Part B Lab Procedure

1
Make sure that the MicroLab interface is connected to the computer and that the power is turned on. When the power is on, a green light appears in the "o" of MicroLab on the left of the instrument.
2
Double click on the MicroLab icon on the desktop to open the software. A box will appear to choose an experiment. Highlight "Color Comparison" and click "OK".
3
The spectrophotometer is calibrated from a blank solution. Place a vial containing the blank solution (water) in the spectrophotometer and cover the opening with the black tube provided to avoid incident light sources. Then click "Read Blank". It takes approximately 30 seconds to calibrate and the progress will be shown on the screen.
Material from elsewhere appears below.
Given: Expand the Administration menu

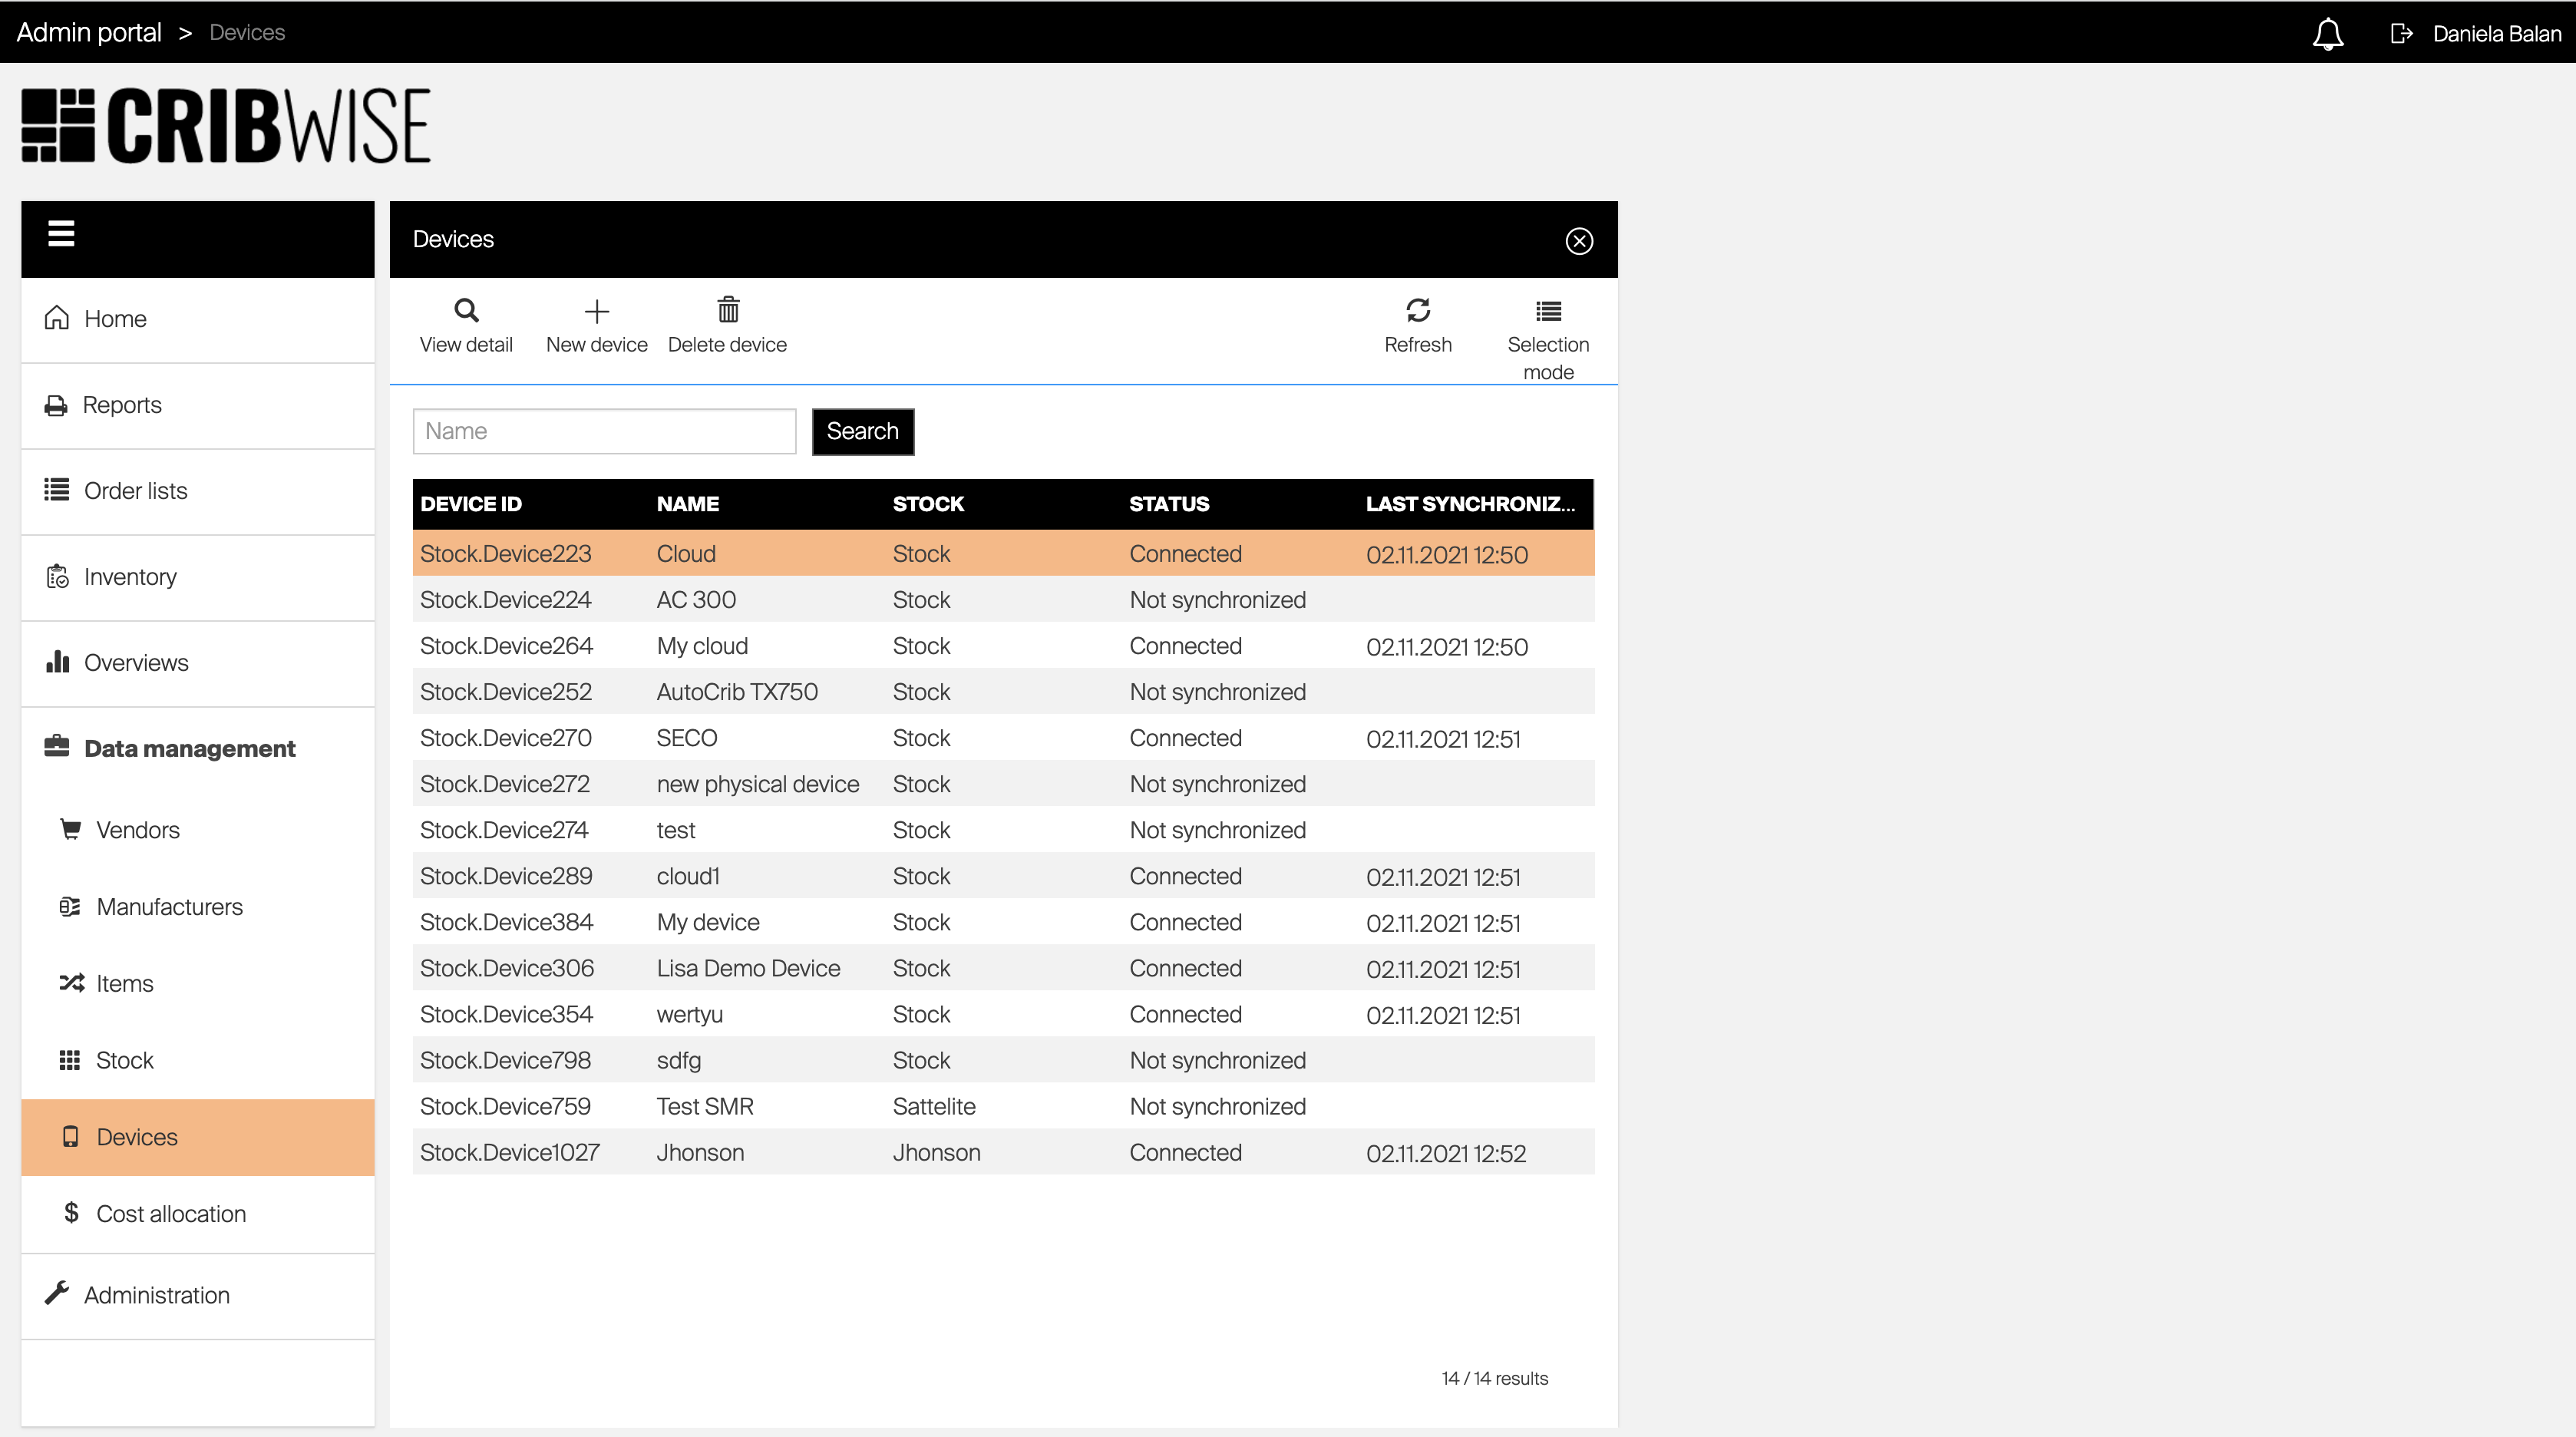Looking at the screenshot, I should (156, 1295).
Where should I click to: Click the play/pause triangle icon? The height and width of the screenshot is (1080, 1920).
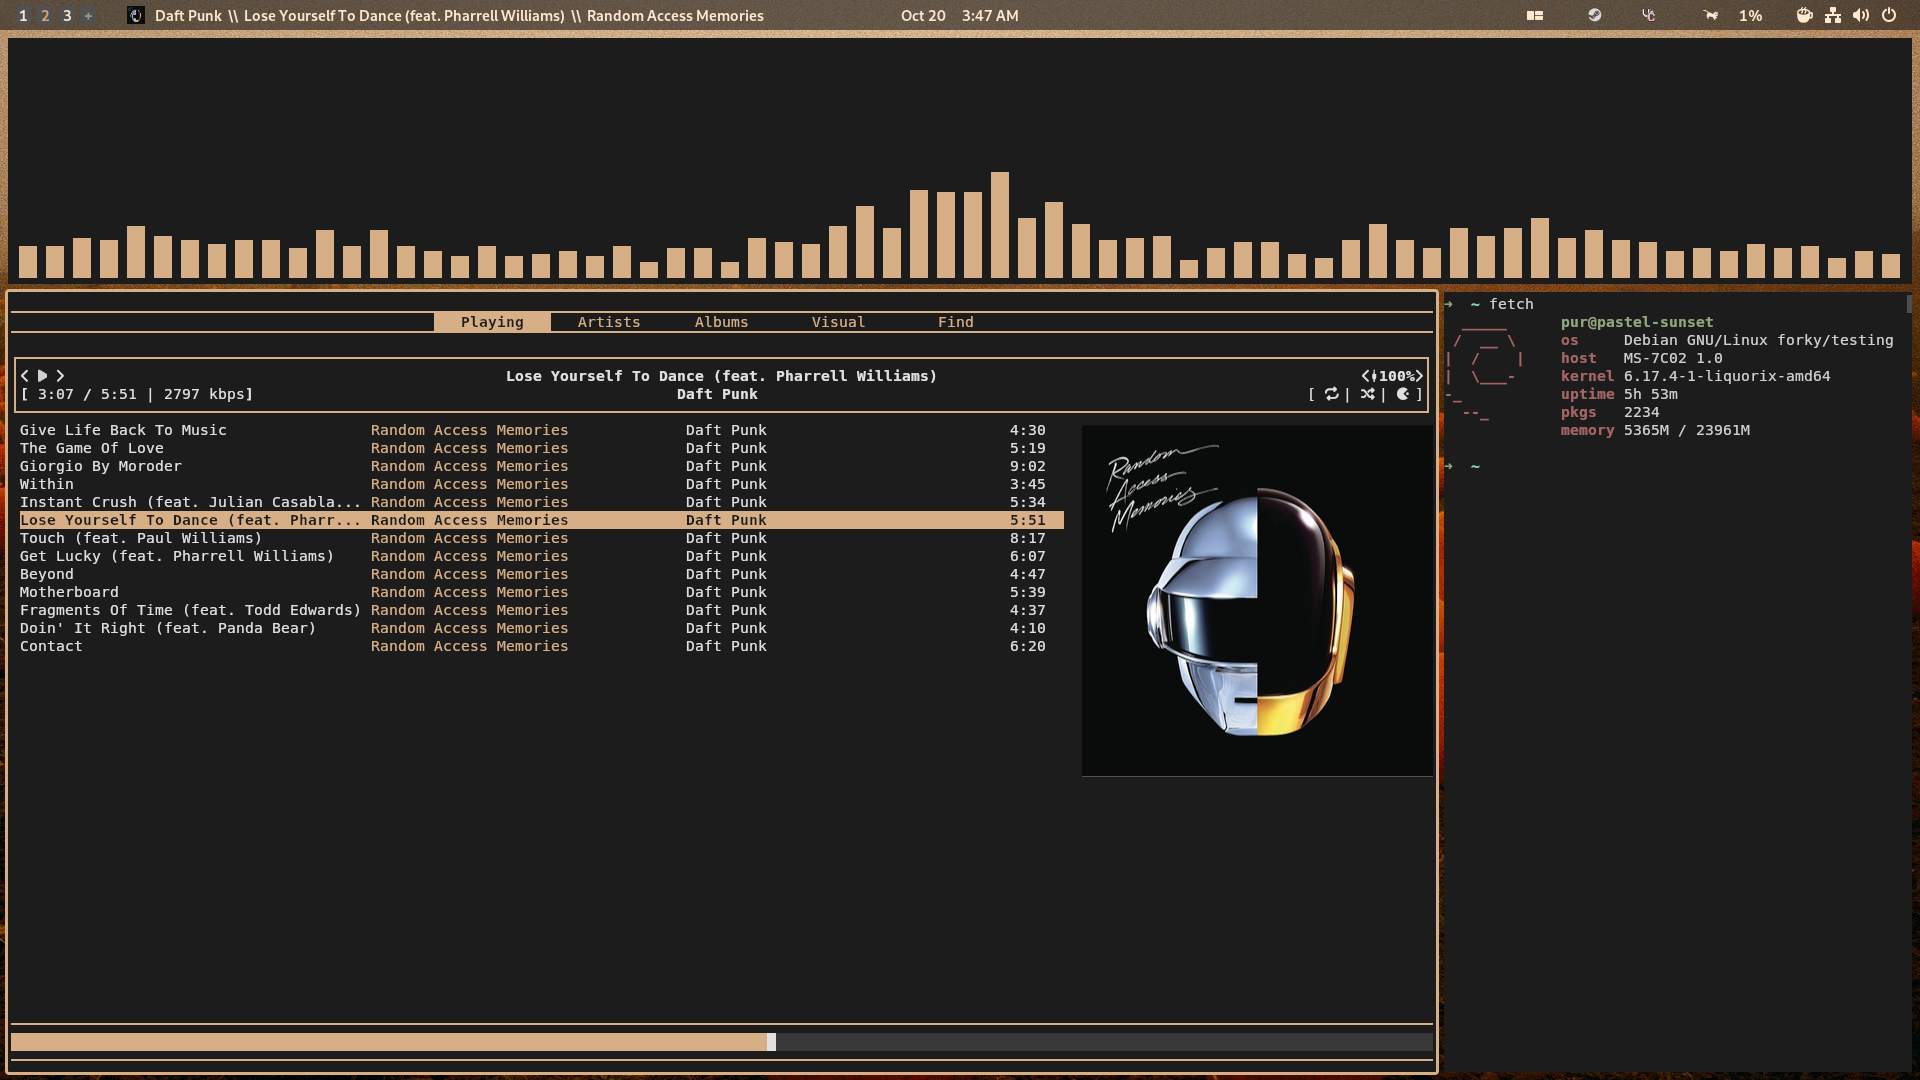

During this time, do not remove the cover on the vial.
4
When finished, the spectrophotometer will display the transmission spectrum of water on the screen. Since water is clear and colorless, all colors should be represented. Fill in Data Table B with the visible wavelengths from 395 to 700 nm that are associated with each color.
5
Remove the blank water from the spectrophotometer.
6
Visually observe the apparent color Tartrazine, and enter your observation in Data Table C. This is your visual transmittance spectrum. Then place the sample in the scanning well and replace the black tube to cover. Select "Add Sample" on the MicroLab software and enter the name "Tartrazine", followed by selecting "Scan".
7
The spectrophotometer will display the transmission spectrum. To measure absorbance, select "Absorbance (–log T)" at the top of the window. Determine the absorbance maximum (peak or bar of greatest height) in the visible region from 395 to 700 nm and record it in Data Table C.
8
Repeat the procedure with the remaining 5 samples. Please note that the green food dye sample will have two major groups of peaks.
9
Before leaving, go to a computer in the laboratory and enter your results in the In-Lab assignment. If all results are scored as correct, log out. If not all results are correct, try to find the error or consult with your lab instructor. When all results are correct, note them and log out of WebAssign. The In-Lab assignment must be completed by the end of the lab period. If additional time is required, please consult with your lab instructor.